---- Reading passage
Convolutional Neural Networks: A Comprehensive Guide

Exploring the power of CNNs in image analysis

Jorgecardete
The Deep Hub

--

Image created by the author with DALL-E 3

Table of contents

  1. What are Convolutional Neural Networks?
  2. Convolutional layers
  3. Channels
  4. Stride
  5. Padding
  6. Pooling Layers
  7. Flattening layers
  8. Activation functions in CNNs

Convolutional Neural Networks, commonly referred to as CNNs are a specialized type of neural network designed to process and classify images.

If you are new to this field you might be thinking how is it possible to classify an image?

Well… images are also numbers!

Digital images are essentially grids of tiny units called pixels. Each pixel represents the smallest unit of an image and holds information about the color and intensity at that particular point.

Pixel representation | Source

Typically, each pixel is composed of three values corresponding to the red, green, and blue (RGB) color channels. These values determine the color and intensity of that pixel.

You can use the following tool to understand better how the RGB vector is formed:

Geogebra RGB tool | Source

In contrast, in a grayscale image, each pixel carries a single value that represents the intensity of light at that point.

Usually ranging from black (0) to white (255).

Grayscale image | Source

How do CNNs work?

To understand how a CNN functions let´s recap some of the basic concepts about Neural Networks.
--------
---- Material to process
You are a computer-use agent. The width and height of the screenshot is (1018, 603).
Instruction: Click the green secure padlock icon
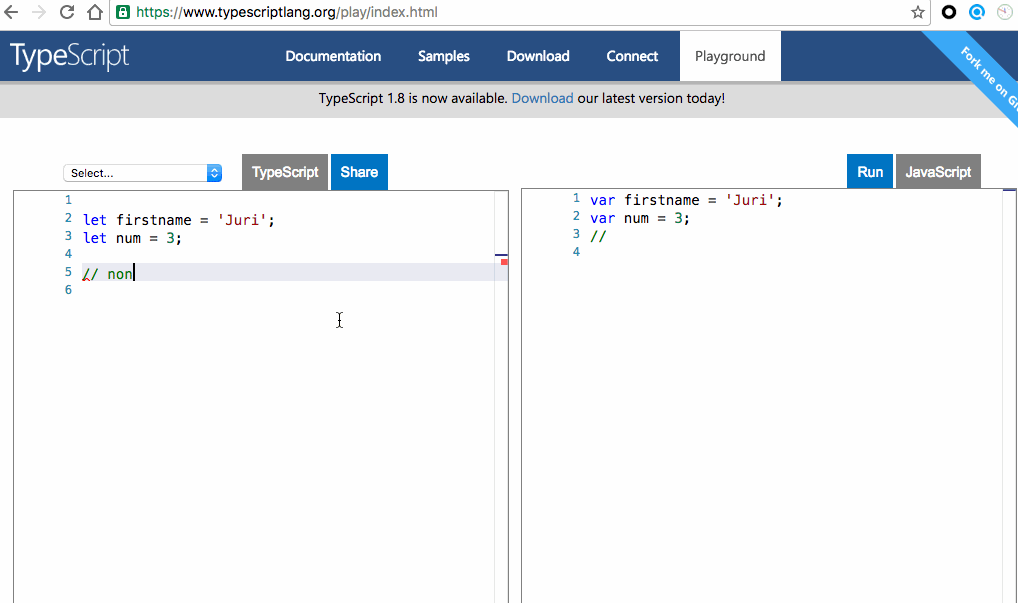click(x=123, y=13)
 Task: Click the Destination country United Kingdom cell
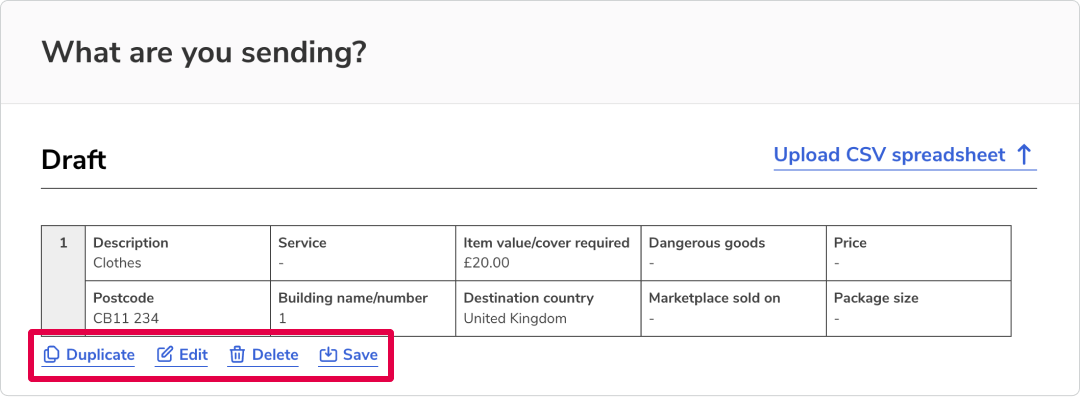548,308
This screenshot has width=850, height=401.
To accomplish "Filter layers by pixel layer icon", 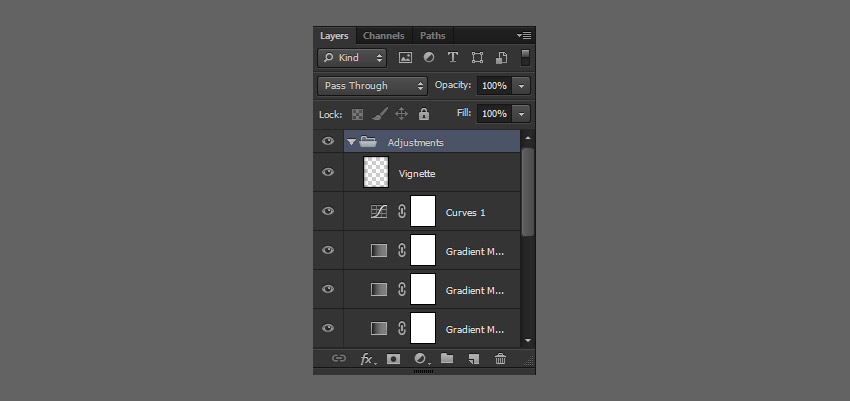I will [405, 57].
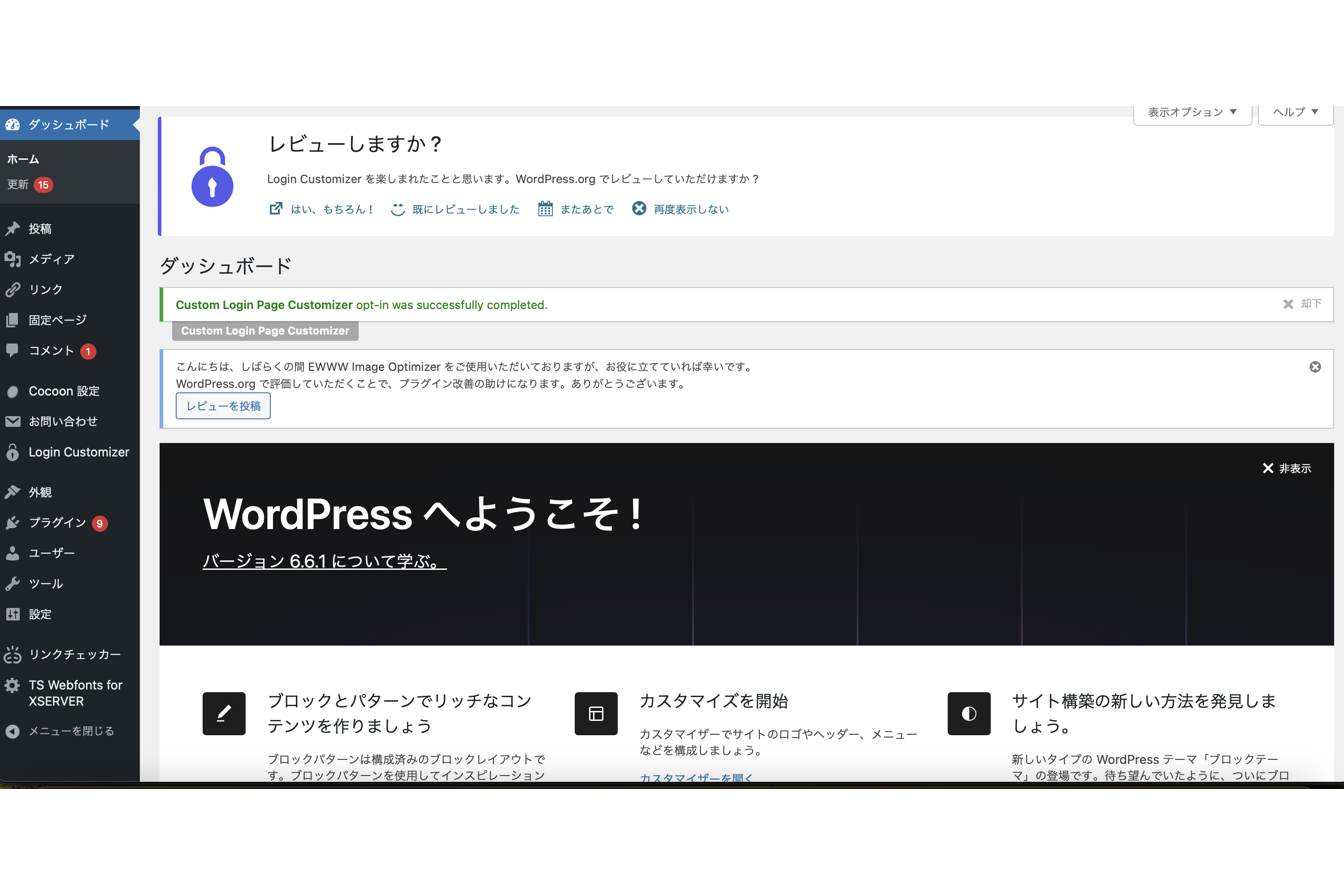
--------
## What you need to do
**1)** Answer these questions about the CNN guide, one answer per line, marked (a), (b), (c):
(a) How many values typically make up each pixel, and which color channels do they correspond to?
(b) What range do grayscale pixel values usually span?
(c) What is the fifth item in the table of contents?
**2)** Return every line of the rows above that contains the word "screenshot".

## The results
**1)**
(a) Three values, corresponding to the red, green, and blue (RGB) color channels.
(b) From black (0) to white (255).
(c) Padding.

**2)**
You are a computer-use agent. The width and height of the screenshot is (1018, 603).
This screenshot has width=850, height=401.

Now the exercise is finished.